Ketidakselarasan TKA dengan prinsip diferensiasi semakin tampak ketika melihat realitas ruang kelas di Indonesia. Sekolah-sekolah di daerah terpencil, kepulauan, dan perbatasan menghadapi tantangan yang sangat berbeda dengan sekolah-sekolah di perkotaan. Akses terhadap sumber belajar, kualitas sarana prasarana, serta latar sosial ekonomi siswa sangat bervariasi. Namun, TKA memaksakan standar yang sama kepada semua siswa, seolah-olah mereka belajar dalam kondisi yang setara. Dalam situasi ini, TKA bukan hanya tidak adil, tetapi juga berpotensi menstigma siswa dan sekolah tertentu sebagai “tidak mampu”. Alih-alih mendorong perbaikan mutu, asesmen semacam ini justru dapat melemahkan motivasi belajar dan memperkuat rasa inferioritas di kalangan siswa dari kelompok marginal.
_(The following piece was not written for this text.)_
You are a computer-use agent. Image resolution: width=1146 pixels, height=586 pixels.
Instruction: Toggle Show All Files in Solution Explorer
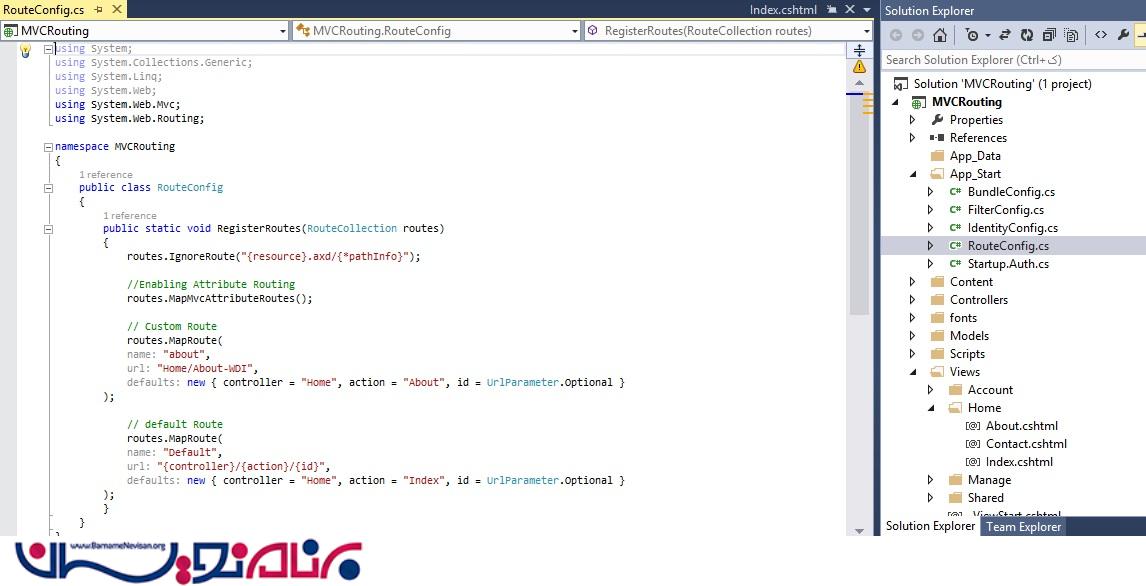[1071, 35]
Pendidikan multikultural seharusnya membebaskan, bukan menekan; menguatkan, bukan menghakimi.

Oleh karena itu, pemerintah perlu meramu ulang konsep asesmen nasional dengan perspektif yang lebih kontekstual dan berpihak pada potensi kedaerahan. Indonesia memiliki kekayaan budaya, bahasa, dan kearifan lokal yang luar biasa, yang seharusnya menjadi sumber daya utama dalam pengembangan pendidikan. Asesmen nasional berbasis potensi kedaerahan memungkinkan eksplorasi kemampuan siswa secara lebih utuh, tidak terbatas pada kemampuan akademik semata. Misalnya, kemampuan literasi dapat dikaitkan dengan teks-teks lokal; numerasi dapat dihubungkan dengan praktik ekonomi masyarakat setempat; dan keterampilan berpikir kritis dapat dikembangkan melalui pemecahan masalah nyata di lingkungan sekitar siswa. Dengan demikian, asesmen tidak hanya mengukur hasil belajar, tetapi juga merefleksikan relevansi pendidikan dengan kehidupan nyata siswa.
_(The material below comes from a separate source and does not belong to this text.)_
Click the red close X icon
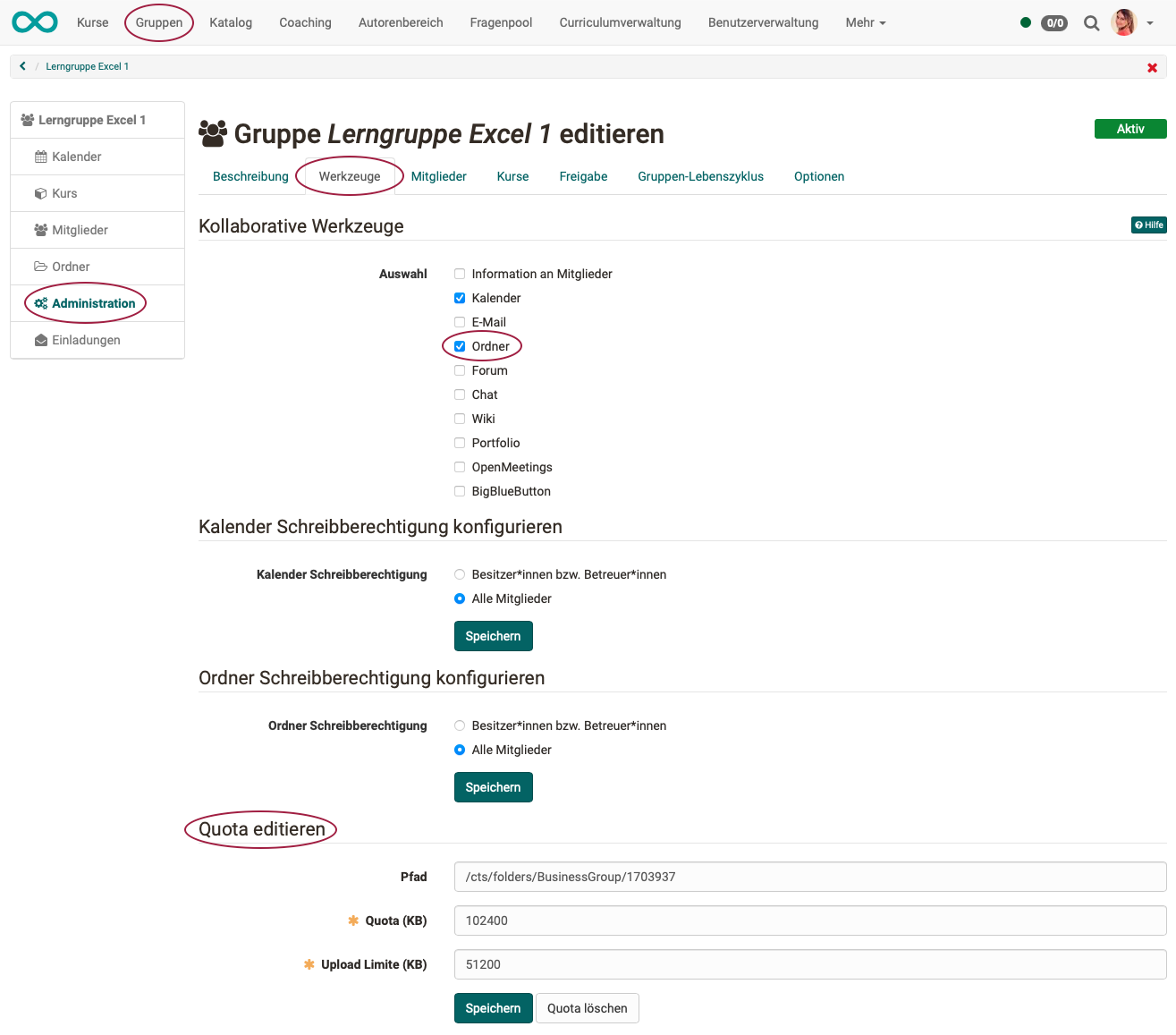 [x=1152, y=67]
Asesmen berbasis potensi kedaerahan juga sejalan dengan semangat desentralisasi pendidikan dan otonomi daerah. Selama ini, kebijakan asesmen cenderung bersifat sentralistik, dengan indikator dan instrumen yang dirancang dari pusat tanpa melibatkan konteks lokal secara memadai. Padahal, daerah memiliki pemahaman yang lebih baik tentang kebutuhan dan karakteristik peserta didik mereka. Dengan memberi ruang bagi daerah untuk mengembangkan indikator asesmen yang relevan, pemerintah dapat mendorong inovasi pendidikan yang lebih beragam dan responsif. Tentu saja, kerangka nasional tetap diperlukan sebagai panduan umum, tetapi fleksibilitas dalam implementasi menjadi kunci. Asesmen nasional seharusnya menjadi payung yang menaungi keragaman, bukan cetakan yang menyeragamkan.

Selain persoalan desain asesmen, masalah lain yang tak kalah krusial adalah minimnya validasi asesmen pada aspek classroom assessment. Berbagai data dan laporan menunjukkan bahwa praktik asesmen di tingkat kelas masih menghadapi banyak kendala. Guru sering kali dibebani oleh tuntutan administratif yang tinggi, sehingga asesmen dilakukan sekadar untuk memenuhi kewajiban pelaporan, bukan sebagai alat refleksi pembelajaran. Validitas dan reliabilitas instrumen asesmen kelas jarang diuji secara sistematis. Bahkan, dalam banyak kasus, guru mengandalkan soal-soal yang diambil dari sumber lama tanpa analisis kesesuaian dengan tujuan pembelajaran. Kondisi ini menunjukkan adanya kesenjangan besar antara kebijakan asesmen nasional dan praktik asesmen di ruang kelas.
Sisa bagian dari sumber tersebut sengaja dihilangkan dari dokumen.